A luta por igualdades é complexa e de muitas frentes e a via do campo simbólico é uma delas. Como tenho pontuado ao longo do texto, devemos ser bastante criteriosos. A liberdade que damos para a obra, para o autor, não é a liberdade que damos para a pessoa física. Ao contrário da obra, a pessoa física, o sujeito escrevente está sujeito às normas éticas e legais do nosso mundo e deve ser questionado caso as descumpra. Woody Allen e Polanski devem punidos na medida exata de seus crimes e o empoderamento das vítimas e sensibilização da sociedade são caminho.

4 comentários:

  1. Interesante tema, Breno.
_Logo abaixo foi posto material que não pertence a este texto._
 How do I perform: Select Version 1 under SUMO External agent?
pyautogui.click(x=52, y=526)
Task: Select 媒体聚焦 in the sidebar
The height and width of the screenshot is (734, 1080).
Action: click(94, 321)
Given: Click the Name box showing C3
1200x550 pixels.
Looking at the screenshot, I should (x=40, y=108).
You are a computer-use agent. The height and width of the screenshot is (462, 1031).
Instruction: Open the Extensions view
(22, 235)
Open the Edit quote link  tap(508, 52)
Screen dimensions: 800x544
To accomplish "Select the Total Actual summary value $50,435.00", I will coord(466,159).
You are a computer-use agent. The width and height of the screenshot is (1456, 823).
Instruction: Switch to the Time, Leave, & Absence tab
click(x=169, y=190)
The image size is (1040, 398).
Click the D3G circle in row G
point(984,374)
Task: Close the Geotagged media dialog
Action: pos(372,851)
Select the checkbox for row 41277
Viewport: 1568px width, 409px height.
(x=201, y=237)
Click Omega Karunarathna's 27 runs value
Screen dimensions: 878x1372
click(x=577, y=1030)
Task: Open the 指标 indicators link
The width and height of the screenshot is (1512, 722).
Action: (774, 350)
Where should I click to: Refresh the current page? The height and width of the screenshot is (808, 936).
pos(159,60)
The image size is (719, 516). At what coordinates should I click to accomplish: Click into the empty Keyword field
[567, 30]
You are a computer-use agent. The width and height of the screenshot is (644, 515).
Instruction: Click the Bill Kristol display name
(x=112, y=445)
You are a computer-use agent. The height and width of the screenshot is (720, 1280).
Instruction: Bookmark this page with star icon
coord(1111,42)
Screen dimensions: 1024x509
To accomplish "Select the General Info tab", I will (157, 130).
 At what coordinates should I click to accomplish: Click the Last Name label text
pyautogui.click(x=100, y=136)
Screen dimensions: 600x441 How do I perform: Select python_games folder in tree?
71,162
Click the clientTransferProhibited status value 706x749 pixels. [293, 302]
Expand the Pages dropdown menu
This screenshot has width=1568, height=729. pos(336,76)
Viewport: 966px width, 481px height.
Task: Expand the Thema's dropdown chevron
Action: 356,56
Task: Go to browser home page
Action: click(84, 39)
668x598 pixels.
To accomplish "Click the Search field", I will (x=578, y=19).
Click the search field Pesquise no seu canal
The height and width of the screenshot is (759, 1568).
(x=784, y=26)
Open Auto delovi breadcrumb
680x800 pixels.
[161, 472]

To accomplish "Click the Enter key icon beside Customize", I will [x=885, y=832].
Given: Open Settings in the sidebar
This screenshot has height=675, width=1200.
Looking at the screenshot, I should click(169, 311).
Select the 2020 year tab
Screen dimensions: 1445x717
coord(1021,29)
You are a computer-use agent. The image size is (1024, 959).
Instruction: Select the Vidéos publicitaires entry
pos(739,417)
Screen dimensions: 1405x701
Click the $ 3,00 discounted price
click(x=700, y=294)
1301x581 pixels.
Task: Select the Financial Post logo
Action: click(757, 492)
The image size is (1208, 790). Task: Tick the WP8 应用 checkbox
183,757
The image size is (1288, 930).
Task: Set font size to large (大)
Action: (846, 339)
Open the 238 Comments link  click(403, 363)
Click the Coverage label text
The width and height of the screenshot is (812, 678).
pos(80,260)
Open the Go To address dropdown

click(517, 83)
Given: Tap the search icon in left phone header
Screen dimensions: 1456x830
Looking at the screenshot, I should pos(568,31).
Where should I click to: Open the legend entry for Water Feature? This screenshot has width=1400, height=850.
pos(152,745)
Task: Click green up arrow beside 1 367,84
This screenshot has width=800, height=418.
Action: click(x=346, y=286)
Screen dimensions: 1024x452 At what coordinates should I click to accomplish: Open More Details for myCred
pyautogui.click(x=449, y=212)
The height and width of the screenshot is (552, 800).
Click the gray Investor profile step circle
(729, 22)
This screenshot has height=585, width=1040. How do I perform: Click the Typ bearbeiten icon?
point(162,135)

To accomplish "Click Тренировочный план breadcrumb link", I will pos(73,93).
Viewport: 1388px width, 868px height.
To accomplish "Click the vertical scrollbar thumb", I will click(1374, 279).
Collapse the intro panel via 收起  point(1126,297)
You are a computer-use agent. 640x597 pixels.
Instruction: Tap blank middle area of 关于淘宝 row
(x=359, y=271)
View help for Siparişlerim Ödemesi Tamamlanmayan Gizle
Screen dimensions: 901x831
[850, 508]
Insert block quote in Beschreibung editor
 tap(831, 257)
É muito comum ouvirmos comentários em que se misturam pessoa/autor/narrativa/personagem/ator. Importante a gente trabalhar esses aspectos em nossas aulas,para formar leitores e espectadores abertos à fruição e à reflexão que a obra possa suscitar.

    ResponderExcluir
  2. É interessante como a literatura infantil é (con)fundida com a obra catequética. Ao invés de se ligar à estética da literatura e entendê-la como campo de tensões, ela é ligada a uma função catequética e pedagógica, na ilusão de com isso apagar tensões que potencialmente dispararam uma educação moral afeita a este out àquele senso comum vigente. Retomando uma de suas colocações, Breno, no caso da literatura infantil, o comum é ver que as normas éticas devem ser aplicadas na obra estética. E com isso vai se investindo na formação de um leitor míope para a literatura.

    ResponderExcluir
    Respostas
    1. Isso que você está falando é interessante, Luciana! Partindo do princípio de que a maioria é alfabetizada com a ajuda da literatura infantil, por quê há tão poucos leitores de romances? Será que não seria por essa moralização da obra de arte?